Lecture du lundi 13 novembre 2023
REPUBLIQUE FRANCAISE

AU NOM DU PEUPLE FRANCAIS



Vu la procédure suivante :
Par une requête et un mémoire en réplique, enregistrés les 27 octobre et 5 novembre 2023 au secrétariat du contentieux du Conseil d'Etat, l'Association française d'étude et de protection des poissons demande au juge des référés du Conseil d'Etat, statuant sur le fondement de l'article L. 521-1 du code de justice administrative, de suspendre l'exécution de l'arrêté ministériel du 24 octobre 2023 portant définition, répartition et modalités de gestion du quota d'anguille européenne (Anguilla anguilla) de moins de douze centimètres pour la campagne de pêche 2023-2024.


Elle soutient que :
- sa requête est recevable dès lors que, d'une part, elle a intérêt à agir contre l'arrêté du 24 octobre 2023 et, d'autre part, elle a déposé un recours pour excès de pouvoir contre ce même arrêté ;
- la condition d'urgence est satisfaite dès lors que l'ouverture de la pêche de la civelle est imminente, et qu'elle est susceptible de porter une atteinte grave et immédiate à la conservation de cette espèce, en danger critique d'extinction ;
- il existe un doute sérieux quant à la légalité de l'arrêté contesté ;
- il est entaché d'incompétence en ce qu'il n'a pas été cosigné par le ministre chargé de la mer en eau douce, en méconnaissance de l'article R. 436-65-3 du code de l'environnement ;
- il est entaché d'une erreur d'appréciation au regard de l'avis du Conseil international pour l'exploration de la mer du 3 novembre 2022, selon lequel aucune capture d'anguille ne devrait être autorisée en 2023 ;
- il méconnaît les dispositions du 4 de l'article 2 du règlement (CE) n° 1100/2007 du 18 septembre 2007 en ce qu'il autorise un quota de pêche de 65 tonnes de civelles, incompatible avec l'objectif d'assurer, avec une grande probabilité, un taux d'échappement vers la mer d'au moins 40 % de la biomasse d'anguilles argentées ;
- il méconnaît des dispositions du 1 de l'article 7 du règlement (CE) n° 1100/2007 du 18 septembre 2007 en ce qu'il permet que, d'une part, 26 tonnes de civelles soient destinées à la mise en consommation et, d'autre part, 39 tonnes soient destinées au repeuplement.

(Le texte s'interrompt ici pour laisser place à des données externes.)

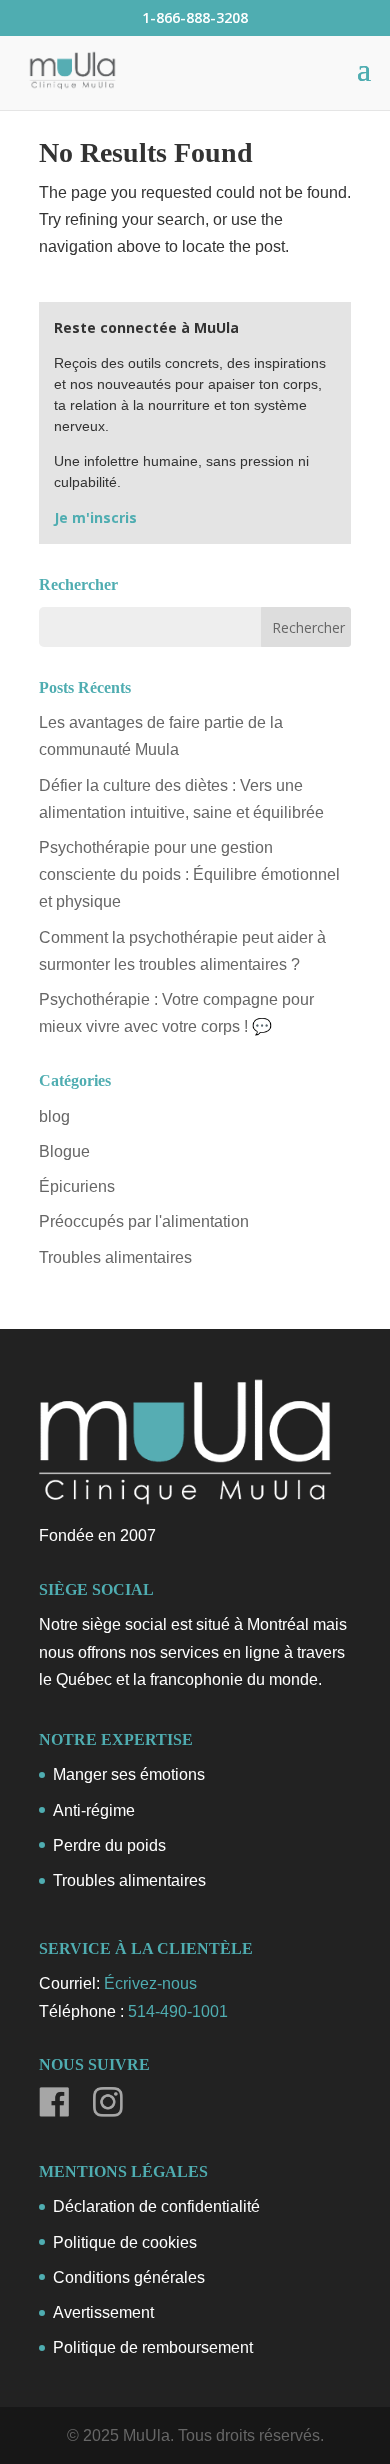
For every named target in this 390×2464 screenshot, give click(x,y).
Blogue (64, 1151)
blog (54, 1116)
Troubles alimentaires (115, 1257)
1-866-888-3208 (195, 17)
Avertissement (103, 2312)
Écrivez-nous (150, 1983)
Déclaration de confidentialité (156, 2206)
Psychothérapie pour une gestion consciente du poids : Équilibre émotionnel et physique (189, 874)
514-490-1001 (178, 2011)
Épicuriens (77, 1186)
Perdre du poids (109, 1845)
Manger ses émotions (129, 1774)
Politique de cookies (125, 2242)
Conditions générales (129, 2277)
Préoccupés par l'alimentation (144, 1221)
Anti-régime (94, 1810)
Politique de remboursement (153, 2347)
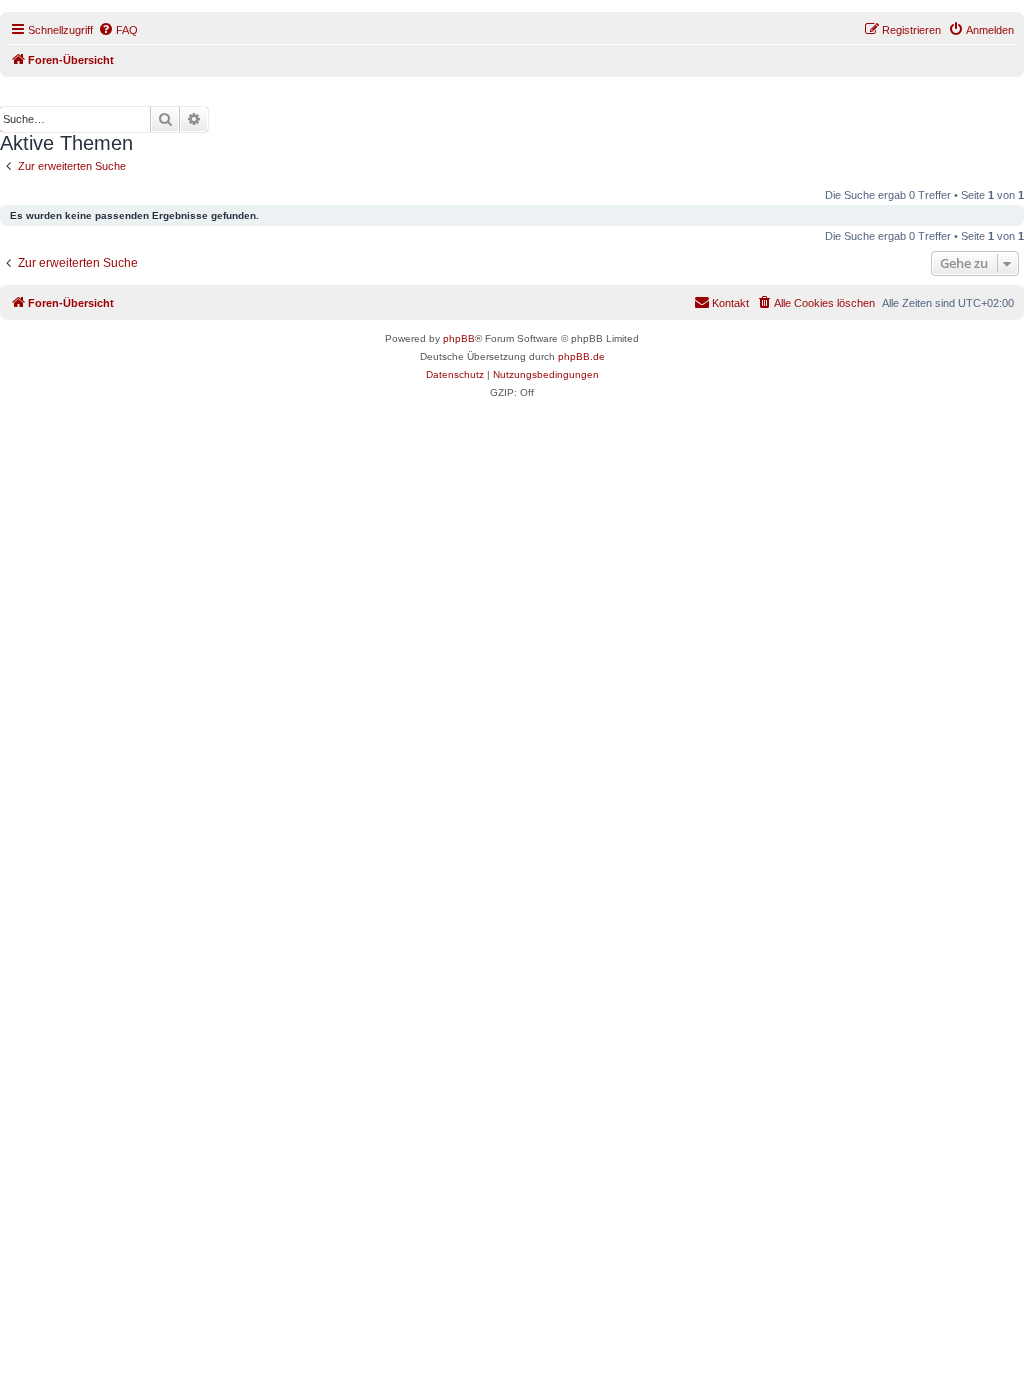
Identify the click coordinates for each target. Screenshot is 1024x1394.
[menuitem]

Par un mémoire en défense, enregistré le 3 novembre 2023, la Première ministre conclut au rejet de la requête. Elle soutient que la condition d'urgence n'est pas satisfaite, et que les moyens soulevés ne sont pas fondés.

La requête a été communiquée au ministre de la transition écologique et de la cohésion des territoires, qui n'a pas produit d'observations.

Vu les autres pièces du dossier ;

Vu :
- le règlement (CE) n° 1100/2007 du 18 septembre 2007 ;
- le code de l'environnement ;
- le code rural et de la pêche maritime ;
- le code de justice administrative ;

Après avoir convoqué à une audience publique, d'une part, l'Association française d'étude et de protection des poissons, et d'autre part, la Première ministre et le ministre de la transition écologique et de la cohésion des territoires ;

Ont été entendus lors de l'audience publique du 8 novembre 2023, à 10 heures 30 :
- les représentants de la Première ministre ;

à l'issue de laquelle le juge des référés a clos l'instruction ;

Considérant ce qui suit :

1. Aux termes de l'article L. 521-1 du code de justice administrative : " Quand une décision administrative, même de rejet, fait l'objet d'une requête en annulation ou en réformation, le juge des référés, saisi d'une demande en ce sens, peut ordonner la suspension de l'exécution de cette décision, ou de certains de ses effets, lorsque l'urgence le justifie et qu'il est fait état d'un moyen propre à créer, en l'état de l'instruction, un doute sérieux quant à la légalité de la décision ".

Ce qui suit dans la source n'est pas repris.